Chelsea’s wait for a first win on their tour of the United States — and a first victory of the Enzo Maresca era — goes on after they were soundly beaten by Celtic in Indiana.
Maresca’s side needed a late goal to rescue a draw in their tour opener against Wrexham — a team just promoted to League One, England’s third tier — and Chelsea had an even more difficult time against the Scottish champions.
Celtic are further on in their pre-season preparations than Chelsea — they beat Manchester City 4-3 earlier this week — but there was still plenty of food for thought for Maresca as he prepares his team for the new campaign.
Does Maresca already have a defensive issue to solve?

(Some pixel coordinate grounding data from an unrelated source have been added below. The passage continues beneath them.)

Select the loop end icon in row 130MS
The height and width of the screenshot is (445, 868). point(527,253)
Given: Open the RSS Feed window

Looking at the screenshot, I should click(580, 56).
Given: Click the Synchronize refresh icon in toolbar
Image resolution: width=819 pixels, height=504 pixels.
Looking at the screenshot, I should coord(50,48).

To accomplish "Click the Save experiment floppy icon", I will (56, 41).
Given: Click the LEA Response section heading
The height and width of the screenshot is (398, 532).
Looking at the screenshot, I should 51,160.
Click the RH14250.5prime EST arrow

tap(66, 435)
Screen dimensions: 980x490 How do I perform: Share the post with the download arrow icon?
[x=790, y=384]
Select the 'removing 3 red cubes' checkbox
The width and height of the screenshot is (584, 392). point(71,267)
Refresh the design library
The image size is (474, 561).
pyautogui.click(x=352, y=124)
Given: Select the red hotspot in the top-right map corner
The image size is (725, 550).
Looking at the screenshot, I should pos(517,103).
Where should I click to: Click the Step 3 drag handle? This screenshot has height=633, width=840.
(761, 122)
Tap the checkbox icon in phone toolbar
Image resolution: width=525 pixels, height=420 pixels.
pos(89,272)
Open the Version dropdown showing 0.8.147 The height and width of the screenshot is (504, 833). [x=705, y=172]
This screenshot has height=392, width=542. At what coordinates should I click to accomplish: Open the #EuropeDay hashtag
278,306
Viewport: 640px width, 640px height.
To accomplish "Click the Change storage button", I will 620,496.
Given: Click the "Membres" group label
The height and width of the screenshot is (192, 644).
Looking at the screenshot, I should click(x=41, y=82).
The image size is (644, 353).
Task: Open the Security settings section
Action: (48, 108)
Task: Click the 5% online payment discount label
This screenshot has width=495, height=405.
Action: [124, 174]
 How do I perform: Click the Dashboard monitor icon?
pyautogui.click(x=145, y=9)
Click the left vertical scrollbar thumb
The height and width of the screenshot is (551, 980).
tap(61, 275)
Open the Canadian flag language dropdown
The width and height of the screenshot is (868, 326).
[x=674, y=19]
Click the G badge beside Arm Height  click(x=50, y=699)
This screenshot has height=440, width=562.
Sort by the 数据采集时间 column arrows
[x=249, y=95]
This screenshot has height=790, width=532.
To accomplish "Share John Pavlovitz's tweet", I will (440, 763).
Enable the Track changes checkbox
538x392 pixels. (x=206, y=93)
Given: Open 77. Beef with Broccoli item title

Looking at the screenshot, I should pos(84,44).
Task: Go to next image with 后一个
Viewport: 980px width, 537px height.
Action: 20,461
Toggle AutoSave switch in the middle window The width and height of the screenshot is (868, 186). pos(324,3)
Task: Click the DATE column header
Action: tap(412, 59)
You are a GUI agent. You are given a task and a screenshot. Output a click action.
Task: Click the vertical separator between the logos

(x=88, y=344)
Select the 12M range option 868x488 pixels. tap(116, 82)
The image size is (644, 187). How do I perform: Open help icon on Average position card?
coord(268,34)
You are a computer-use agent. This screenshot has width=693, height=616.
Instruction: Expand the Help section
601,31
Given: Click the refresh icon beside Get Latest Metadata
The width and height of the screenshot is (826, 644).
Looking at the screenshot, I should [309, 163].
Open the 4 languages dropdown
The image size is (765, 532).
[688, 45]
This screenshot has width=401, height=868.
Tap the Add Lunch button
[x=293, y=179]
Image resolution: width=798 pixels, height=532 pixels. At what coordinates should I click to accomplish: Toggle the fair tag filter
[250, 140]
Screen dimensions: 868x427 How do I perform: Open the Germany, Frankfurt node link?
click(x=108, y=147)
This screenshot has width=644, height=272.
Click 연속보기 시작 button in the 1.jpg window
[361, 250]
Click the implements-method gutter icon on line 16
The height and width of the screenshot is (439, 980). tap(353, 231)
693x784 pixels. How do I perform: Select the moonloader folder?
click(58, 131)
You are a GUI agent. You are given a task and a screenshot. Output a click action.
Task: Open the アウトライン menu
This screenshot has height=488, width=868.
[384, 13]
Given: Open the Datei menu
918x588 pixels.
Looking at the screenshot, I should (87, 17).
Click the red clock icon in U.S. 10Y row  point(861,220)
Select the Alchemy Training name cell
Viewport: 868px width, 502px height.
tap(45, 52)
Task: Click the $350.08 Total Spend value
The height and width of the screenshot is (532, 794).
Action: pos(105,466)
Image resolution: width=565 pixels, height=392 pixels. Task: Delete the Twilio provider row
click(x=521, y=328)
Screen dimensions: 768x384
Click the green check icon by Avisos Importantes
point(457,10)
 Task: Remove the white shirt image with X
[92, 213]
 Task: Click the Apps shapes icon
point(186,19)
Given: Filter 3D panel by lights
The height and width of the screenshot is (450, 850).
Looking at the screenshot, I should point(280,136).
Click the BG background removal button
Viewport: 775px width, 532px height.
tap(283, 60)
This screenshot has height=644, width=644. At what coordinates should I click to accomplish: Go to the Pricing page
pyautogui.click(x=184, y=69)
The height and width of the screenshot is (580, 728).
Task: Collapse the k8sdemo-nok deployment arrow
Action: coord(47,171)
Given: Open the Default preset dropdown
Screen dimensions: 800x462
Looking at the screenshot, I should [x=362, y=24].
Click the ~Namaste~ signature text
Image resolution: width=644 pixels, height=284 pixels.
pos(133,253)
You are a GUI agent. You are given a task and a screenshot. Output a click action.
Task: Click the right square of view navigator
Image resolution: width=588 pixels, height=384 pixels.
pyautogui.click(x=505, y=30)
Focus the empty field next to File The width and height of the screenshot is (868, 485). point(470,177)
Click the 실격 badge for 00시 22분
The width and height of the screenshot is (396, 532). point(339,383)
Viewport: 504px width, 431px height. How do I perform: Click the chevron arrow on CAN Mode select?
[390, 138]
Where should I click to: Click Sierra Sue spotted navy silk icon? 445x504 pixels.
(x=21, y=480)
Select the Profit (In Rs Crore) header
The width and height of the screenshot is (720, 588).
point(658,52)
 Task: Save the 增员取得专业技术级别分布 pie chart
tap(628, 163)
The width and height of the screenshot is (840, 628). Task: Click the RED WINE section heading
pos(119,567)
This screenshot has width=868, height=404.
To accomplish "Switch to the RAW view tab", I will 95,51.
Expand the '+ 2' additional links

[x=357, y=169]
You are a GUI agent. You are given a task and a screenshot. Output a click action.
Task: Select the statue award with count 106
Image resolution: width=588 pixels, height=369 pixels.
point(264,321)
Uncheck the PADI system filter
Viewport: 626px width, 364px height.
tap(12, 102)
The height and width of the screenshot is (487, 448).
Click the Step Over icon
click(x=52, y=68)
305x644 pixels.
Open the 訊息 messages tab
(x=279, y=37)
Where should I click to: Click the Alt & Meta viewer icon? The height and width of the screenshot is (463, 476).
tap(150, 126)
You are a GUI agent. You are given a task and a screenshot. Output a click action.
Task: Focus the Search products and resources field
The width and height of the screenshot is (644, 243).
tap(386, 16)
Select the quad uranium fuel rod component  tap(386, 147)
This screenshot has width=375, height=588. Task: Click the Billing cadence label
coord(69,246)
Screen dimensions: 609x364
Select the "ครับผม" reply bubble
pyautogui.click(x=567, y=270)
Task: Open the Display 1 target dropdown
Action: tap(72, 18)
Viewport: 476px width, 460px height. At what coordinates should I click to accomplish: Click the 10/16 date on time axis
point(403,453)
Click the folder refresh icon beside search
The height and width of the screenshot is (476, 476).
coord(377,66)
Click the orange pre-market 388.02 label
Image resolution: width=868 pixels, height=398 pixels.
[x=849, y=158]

It was always going to take time for the Chelsea squad to adapt to the way Maresca wants to play, but the amount of chances they are conceding is cause for alarm.
Wrexham were able to get in behind them on a regular basis in the second half of their tour opener and scored twice. There was some mitigation for that because the three players at the back, the system Maresca likes to use with the right-back inverted, were an unusual combination of academy graduate Josh Acheampong, Wesley Fofana and Ben Chilwell.
However, Maresca employed the much stronger trio of Benoit Badiashile, Levi Colwill and Fofana from the outset against Celtic and the same problems occurred.
There were huge gaps behind them for Celtic to exploit and that is exactly what they did. Granted this was Celtic’s fifth pre-season game compared to Chelsea’s second — and the Scottish champions looked much sharper in the opening 45 minutes — but it would be wrong to dismiss some of Chelsea’s issues as simply the result of a lack of match fitness.
It was just too easy to play a ball over the top or slide one down the line. The first goal, scored by Matt O’Riley in the 19th minute, came from Chelsea being caught out by a short corner and then just standing off as Celtic played the ball around people doing good impressions of mannequins.
The introduction of Tosin Adarabioyo for Fofana coincided with a better second-half display for around 30 minutes, although that was partly due to Maresca’s side dominating possession much more and Celtic concentrating on trying to defend their lead.
Yet Chelsea found a way to self-destruct again late on as Badiashile passed the ball straight to Luis Palma for the third and Michael Johnston ran on to Palma’s ball for the fourth.
With Chelsea’s final two games of their pre-season tour being against Manchester City and Real Madrid (they face Club America before that), you wonder how many goals those two superior sides might manage if things are not tightened up quickly.